Pixel coordinate grounding data:
*-*-*

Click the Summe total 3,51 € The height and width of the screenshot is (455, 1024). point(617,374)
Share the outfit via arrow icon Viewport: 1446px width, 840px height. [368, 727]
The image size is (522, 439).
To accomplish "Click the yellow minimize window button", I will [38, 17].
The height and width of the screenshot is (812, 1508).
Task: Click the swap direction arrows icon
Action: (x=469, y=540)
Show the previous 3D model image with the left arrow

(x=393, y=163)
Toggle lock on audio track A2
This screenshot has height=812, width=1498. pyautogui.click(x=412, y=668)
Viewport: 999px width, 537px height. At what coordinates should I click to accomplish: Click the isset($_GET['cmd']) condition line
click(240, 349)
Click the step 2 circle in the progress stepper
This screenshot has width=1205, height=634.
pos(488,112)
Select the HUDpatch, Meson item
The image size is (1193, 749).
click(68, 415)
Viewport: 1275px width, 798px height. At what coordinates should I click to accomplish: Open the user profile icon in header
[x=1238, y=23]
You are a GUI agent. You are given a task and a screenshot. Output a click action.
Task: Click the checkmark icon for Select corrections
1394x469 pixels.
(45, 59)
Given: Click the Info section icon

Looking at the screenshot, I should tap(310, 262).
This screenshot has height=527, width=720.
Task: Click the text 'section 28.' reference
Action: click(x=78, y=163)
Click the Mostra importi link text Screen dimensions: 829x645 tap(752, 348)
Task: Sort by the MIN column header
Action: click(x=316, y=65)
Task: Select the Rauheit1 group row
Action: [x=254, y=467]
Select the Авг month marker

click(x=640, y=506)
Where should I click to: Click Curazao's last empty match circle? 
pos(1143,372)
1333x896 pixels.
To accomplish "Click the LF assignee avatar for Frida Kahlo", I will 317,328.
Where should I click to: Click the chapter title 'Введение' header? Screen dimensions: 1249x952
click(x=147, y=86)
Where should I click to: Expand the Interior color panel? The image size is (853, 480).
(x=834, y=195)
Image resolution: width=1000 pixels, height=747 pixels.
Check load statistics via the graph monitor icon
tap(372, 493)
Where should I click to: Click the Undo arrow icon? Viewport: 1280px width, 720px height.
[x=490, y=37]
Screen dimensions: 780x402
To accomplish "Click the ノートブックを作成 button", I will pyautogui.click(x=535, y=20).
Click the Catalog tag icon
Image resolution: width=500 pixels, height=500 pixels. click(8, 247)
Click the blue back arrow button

*-*-*

● WHAT TO DO
Could you restate, word for word, every line from the one containing "Click the Catalog tag icon" through the last line of the records above, and nothing more?

● TASK SOLUTION
Click the Catalog tag icon
Image resolution: width=500 pixels, height=500 pixels. click(8, 247)
Click the blue back arrow button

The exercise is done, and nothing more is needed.